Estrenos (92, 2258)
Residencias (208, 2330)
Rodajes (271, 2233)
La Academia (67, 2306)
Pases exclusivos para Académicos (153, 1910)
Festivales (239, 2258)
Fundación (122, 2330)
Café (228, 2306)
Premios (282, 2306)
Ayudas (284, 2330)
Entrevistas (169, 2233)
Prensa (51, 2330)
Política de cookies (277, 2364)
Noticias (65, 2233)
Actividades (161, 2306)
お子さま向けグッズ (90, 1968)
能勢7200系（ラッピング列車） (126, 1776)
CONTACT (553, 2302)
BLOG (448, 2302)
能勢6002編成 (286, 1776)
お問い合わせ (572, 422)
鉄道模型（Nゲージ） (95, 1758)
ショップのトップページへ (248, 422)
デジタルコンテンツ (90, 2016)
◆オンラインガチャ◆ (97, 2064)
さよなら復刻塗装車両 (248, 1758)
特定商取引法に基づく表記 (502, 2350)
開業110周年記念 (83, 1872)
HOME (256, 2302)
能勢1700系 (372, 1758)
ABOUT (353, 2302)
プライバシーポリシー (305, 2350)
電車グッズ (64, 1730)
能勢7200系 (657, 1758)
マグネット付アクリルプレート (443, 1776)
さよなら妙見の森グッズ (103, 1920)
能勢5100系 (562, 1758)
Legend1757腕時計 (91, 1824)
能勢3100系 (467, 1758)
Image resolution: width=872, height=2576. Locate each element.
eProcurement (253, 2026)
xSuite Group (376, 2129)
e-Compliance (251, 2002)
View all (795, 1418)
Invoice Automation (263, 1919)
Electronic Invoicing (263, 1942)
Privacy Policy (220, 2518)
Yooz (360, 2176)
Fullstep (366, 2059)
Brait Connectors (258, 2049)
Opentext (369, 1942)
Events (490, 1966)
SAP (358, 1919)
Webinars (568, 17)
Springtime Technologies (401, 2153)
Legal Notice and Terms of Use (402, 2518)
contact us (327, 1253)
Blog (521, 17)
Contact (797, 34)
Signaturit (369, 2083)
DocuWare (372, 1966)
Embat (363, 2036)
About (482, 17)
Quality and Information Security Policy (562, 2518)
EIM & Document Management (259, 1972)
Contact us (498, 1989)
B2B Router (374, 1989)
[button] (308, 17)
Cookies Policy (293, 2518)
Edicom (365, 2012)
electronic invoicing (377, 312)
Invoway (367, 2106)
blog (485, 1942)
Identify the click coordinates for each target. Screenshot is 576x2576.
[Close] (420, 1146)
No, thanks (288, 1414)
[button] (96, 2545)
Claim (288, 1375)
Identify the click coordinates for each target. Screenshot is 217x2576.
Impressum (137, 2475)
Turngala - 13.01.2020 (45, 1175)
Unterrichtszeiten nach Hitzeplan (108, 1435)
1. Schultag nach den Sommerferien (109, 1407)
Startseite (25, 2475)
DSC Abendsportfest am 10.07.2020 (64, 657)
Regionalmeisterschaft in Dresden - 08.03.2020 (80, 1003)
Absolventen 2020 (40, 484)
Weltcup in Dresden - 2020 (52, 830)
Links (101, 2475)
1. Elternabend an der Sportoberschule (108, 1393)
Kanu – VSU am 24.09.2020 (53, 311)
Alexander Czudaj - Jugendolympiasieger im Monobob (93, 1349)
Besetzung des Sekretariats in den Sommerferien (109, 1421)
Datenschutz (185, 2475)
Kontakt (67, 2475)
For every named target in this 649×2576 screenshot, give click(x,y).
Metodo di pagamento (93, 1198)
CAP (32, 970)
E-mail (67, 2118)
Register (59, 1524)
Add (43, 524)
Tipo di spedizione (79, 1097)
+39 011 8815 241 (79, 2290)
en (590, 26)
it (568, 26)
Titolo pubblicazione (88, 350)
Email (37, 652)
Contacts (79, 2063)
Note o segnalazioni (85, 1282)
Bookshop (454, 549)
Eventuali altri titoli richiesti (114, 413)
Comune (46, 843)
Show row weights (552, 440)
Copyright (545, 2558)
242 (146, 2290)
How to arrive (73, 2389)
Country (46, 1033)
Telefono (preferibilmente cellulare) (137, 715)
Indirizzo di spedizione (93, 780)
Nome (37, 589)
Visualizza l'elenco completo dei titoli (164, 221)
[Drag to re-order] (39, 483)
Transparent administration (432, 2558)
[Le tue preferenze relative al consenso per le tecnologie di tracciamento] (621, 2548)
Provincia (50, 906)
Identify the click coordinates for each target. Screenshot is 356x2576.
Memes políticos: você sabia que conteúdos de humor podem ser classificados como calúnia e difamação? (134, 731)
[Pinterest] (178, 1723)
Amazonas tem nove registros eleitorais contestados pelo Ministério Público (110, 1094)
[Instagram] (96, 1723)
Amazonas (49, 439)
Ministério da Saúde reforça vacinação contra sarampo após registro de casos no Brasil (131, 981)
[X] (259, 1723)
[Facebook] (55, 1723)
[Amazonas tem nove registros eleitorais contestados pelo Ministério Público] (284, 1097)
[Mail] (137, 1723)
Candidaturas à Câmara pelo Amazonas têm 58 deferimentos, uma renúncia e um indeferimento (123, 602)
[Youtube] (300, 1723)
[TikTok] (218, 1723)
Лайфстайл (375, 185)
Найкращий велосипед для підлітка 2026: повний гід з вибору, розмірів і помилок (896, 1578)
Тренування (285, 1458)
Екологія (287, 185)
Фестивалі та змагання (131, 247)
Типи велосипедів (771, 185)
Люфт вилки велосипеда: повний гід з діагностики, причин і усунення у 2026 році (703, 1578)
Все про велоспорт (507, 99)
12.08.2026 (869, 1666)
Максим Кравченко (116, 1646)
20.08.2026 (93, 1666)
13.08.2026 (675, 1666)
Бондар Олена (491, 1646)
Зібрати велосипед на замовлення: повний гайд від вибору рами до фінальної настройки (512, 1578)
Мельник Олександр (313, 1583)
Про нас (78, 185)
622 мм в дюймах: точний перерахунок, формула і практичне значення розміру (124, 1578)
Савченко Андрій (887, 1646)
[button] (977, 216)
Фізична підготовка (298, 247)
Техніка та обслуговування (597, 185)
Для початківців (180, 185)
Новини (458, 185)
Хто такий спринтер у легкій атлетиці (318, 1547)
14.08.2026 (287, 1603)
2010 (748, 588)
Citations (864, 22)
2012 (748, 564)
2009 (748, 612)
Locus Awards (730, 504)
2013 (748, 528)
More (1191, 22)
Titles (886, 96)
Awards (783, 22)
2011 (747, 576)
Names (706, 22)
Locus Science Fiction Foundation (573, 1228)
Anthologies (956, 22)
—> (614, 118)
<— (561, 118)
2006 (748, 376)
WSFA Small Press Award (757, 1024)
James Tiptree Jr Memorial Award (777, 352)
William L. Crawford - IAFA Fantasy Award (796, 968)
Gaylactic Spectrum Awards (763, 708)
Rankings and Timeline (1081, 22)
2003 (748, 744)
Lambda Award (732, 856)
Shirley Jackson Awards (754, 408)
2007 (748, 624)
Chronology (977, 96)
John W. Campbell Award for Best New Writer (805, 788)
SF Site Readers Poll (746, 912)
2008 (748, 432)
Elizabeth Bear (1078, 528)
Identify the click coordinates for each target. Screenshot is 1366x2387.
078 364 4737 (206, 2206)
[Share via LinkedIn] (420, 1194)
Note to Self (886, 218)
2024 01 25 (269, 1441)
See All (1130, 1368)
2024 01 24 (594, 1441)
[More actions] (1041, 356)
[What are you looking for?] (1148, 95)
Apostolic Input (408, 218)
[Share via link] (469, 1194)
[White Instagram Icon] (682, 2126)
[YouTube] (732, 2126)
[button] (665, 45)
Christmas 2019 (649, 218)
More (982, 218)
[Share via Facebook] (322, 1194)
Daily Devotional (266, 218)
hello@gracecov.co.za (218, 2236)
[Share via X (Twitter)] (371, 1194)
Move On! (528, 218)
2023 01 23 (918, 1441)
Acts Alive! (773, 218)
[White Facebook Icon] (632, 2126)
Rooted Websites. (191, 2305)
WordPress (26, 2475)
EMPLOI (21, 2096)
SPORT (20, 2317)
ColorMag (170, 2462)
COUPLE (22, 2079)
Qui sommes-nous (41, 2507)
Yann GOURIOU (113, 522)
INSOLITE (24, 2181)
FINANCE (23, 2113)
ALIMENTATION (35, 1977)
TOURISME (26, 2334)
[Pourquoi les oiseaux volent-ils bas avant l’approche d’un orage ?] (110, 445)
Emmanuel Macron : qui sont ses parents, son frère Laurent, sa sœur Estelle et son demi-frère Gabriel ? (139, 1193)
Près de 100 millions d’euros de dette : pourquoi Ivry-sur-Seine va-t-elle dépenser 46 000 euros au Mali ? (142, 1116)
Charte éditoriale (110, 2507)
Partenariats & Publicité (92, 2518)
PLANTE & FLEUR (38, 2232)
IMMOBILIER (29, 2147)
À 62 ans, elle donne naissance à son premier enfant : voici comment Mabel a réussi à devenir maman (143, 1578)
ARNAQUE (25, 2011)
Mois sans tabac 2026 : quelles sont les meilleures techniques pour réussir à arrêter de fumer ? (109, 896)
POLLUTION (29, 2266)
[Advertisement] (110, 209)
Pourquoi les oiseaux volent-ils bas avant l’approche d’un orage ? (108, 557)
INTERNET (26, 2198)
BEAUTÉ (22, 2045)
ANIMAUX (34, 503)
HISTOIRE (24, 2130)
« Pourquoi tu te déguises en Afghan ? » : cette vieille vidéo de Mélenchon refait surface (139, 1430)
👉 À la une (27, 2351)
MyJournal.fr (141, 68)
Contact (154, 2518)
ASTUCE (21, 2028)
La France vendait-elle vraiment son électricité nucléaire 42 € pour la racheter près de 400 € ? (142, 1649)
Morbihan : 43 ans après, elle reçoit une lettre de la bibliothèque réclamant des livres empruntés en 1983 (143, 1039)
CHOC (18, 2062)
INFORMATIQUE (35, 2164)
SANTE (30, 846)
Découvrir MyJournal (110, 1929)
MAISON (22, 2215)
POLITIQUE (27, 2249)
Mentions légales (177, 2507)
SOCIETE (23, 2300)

○ ○ ○ ○ ○ ○ ○

--- ACTIVITY ---
Would you print, exactly as written, every line above from the one holding "Invoway (367, 2106)" through the one holding "[Facebook] (55, 1723)", with both included and no other lines?

--- EXERCISE RESPONSE ---
Invoway (367, 2106)
blog (485, 1942)
Identify the click coordinates for each target. Screenshot is 576x2576.
[Close] (420, 1146)
No, thanks (288, 1414)
[button] (96, 2545)
Claim (288, 1375)
Identify the click coordinates for each target. Screenshot is 217x2576.
Impressum (137, 2475)
Turngala - 13.01.2020 (45, 1175)
Unterrichtszeiten nach Hitzeplan (108, 1435)
1. Schultag nach den Sommerferien (109, 1407)
Startseite (25, 2475)
DSC Abendsportfest am 10.07.2020 (64, 657)
Regionalmeisterschaft in Dresden - 08.03.2020 (80, 1003)
Absolventen 2020 (40, 484)
Weltcup in Dresden - 2020 (52, 830)
Links (101, 2475)
1. Elternabend an der Sportoberschule (108, 1393)
Kanu – VSU am 24.09.2020 (53, 311)
Alexander Czudaj - Jugendolympiasieger im Monobob (93, 1349)
Besetzung des Sekretariats in den Sommerferien (109, 1421)
Datenschutz (185, 2475)
Kontakt (67, 2475)
For every named target in this 649×2576 screenshot, give click(x,y).
Metodo di pagamento (93, 1198)
CAP (32, 970)
E-mail (67, 2118)
Register (59, 1524)
Add (43, 524)
Tipo di spedizione (79, 1097)
+39 011 8815 241 (79, 2290)
en (590, 26)
it (568, 26)
Titolo pubblicazione (88, 350)
Email (37, 652)
Contacts (79, 2063)
Note o segnalazioni (85, 1282)
Bookshop (454, 549)
Eventuali altri titoli richiesti (114, 413)
Comune (46, 843)
Show row weights (552, 440)
Copyright (545, 2558)
242 (146, 2290)
How to arrive (73, 2389)
Country (46, 1033)
Telefono (preferibilmente cellulare) (137, 715)
Indirizzo di spedizione (93, 780)
Nome (37, 589)
Visualizza l'elenco completo dei titoli (164, 221)
[Drag to re-order] (39, 483)
Transparent administration (432, 2558)
[Le tue preferenze relative al consenso per le tecnologie di tracciamento] (621, 2548)
Provincia (50, 906)
Identify the click coordinates for each target. Screenshot is 356x2576.
Memes políticos: você sabia que conteúdos de humor podem ser classificados como calúnia e difamação? (134, 731)
[Pinterest] (178, 1723)
Amazonas tem nove registros eleitorais contestados pelo Ministério Público (110, 1094)
[Instagram] (96, 1723)
Amazonas (49, 439)
Ministério da Saúde reforça vacinação contra sarampo após registro de casos no Brasil (131, 981)
[X] (259, 1723)
[Facebook] (55, 1723)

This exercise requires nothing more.